Second, the commenter is wrong to state that it is redundant. Since a 
primary or secondary producer could possess various sexually explicit 
depictions, some subject to the regulation and some not, it would be 
necessary for the producer to label both types, rather than only label 
those that are subject to the rules and give the impression both to the 
public and to government inspectors that the producer is not in 
compliance with the regulation. Third, the lack of an exemption 
statement could lead to a waste of resources by prompting inspections 
where none were needed because, unbeknownst to the inspector, the 
producer was exempt from the regulation.
    One commenter commented that Internet Presence Providers (IPPs) 
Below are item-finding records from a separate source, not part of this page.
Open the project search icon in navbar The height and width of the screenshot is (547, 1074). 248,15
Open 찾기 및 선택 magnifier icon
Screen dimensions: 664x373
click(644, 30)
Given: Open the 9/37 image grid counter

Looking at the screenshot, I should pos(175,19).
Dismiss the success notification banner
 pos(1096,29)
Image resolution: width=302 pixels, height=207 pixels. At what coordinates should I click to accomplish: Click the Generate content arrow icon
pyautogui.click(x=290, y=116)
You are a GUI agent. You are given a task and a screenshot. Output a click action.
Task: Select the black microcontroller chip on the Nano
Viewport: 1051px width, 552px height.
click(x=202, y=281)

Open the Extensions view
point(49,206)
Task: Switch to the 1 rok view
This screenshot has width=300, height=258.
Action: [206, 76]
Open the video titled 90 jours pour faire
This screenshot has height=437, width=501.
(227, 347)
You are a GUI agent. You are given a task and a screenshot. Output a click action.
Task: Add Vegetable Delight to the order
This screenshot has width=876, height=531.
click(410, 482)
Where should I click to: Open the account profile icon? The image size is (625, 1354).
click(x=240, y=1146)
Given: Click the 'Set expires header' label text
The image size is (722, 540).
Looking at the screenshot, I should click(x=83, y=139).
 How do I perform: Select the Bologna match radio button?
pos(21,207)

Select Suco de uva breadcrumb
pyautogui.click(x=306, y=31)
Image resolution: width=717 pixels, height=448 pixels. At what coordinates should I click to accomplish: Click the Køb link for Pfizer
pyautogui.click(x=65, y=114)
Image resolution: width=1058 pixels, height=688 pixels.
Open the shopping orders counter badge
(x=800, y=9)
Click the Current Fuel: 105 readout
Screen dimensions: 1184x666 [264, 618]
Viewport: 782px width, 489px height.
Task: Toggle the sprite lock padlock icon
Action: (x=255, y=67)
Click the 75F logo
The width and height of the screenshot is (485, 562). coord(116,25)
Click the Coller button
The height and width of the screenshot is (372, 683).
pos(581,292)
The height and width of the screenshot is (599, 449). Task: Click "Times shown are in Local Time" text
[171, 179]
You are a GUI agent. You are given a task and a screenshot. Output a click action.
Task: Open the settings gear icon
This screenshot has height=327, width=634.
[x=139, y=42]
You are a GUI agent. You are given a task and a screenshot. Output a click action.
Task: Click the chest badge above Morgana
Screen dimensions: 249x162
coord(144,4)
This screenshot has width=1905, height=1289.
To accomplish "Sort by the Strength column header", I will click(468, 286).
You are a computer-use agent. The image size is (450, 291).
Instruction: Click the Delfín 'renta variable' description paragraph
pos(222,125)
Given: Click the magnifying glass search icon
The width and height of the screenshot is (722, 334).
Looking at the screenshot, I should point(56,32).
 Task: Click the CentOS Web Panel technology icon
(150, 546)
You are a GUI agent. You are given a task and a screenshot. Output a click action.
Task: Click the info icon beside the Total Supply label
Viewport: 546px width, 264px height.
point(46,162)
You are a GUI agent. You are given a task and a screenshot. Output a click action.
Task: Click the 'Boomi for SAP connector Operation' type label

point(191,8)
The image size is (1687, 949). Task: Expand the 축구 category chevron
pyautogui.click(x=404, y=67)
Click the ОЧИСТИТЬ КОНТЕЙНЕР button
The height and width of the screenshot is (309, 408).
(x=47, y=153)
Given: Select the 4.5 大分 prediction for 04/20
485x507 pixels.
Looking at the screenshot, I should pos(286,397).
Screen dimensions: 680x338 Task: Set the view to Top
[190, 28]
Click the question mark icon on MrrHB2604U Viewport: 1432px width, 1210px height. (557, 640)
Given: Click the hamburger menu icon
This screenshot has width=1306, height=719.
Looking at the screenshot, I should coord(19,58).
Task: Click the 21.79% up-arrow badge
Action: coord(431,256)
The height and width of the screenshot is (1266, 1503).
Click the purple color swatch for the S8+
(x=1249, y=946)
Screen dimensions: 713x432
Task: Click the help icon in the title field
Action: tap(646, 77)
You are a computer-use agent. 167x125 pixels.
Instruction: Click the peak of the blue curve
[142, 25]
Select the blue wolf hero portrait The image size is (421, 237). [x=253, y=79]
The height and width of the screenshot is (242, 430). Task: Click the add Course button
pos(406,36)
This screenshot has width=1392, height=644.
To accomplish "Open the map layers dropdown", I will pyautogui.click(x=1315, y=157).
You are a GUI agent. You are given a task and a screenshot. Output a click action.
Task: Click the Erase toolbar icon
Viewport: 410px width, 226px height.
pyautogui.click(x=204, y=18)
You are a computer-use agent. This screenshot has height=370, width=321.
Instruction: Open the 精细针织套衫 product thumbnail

should receive the same exemption from the rule as Internet Service 
Providers (ISPs). The Department understands that IPPs are similar to 
ISPs in that they both act as hosts for web pages that are created and 
owned by other persons. It appears, however, that IPPs can also take on 
other responsibilities, including managing the operations of web sites 
themselves. The Department has amended the proposed rule to exclude 
web-hosting services to the extent that their employees are not, and 
cannot reasonably be, engaged in managing the sexually explicit content 
of the site (for either technical or contractual reasons). The 
Department does not believe it is appropriate to provide a blanket 
exemption from the regulation for IPPs because it would enable owners 
of such web sites to disclaim responsibility for complying with the 
regulation by asserting that the IPPs are actually engaged in regulated 
activities while also exempting IPPs in toto, thus leading to a gap in 
coverage of producers.
    One commenter commented that the regulation should specify that a 
record-keeper may refuse to speak to an investigator or may leave the 
premises during an investigation, so that no questions arise regarding 
whether the inspection rises to the level of custodial interrogation. 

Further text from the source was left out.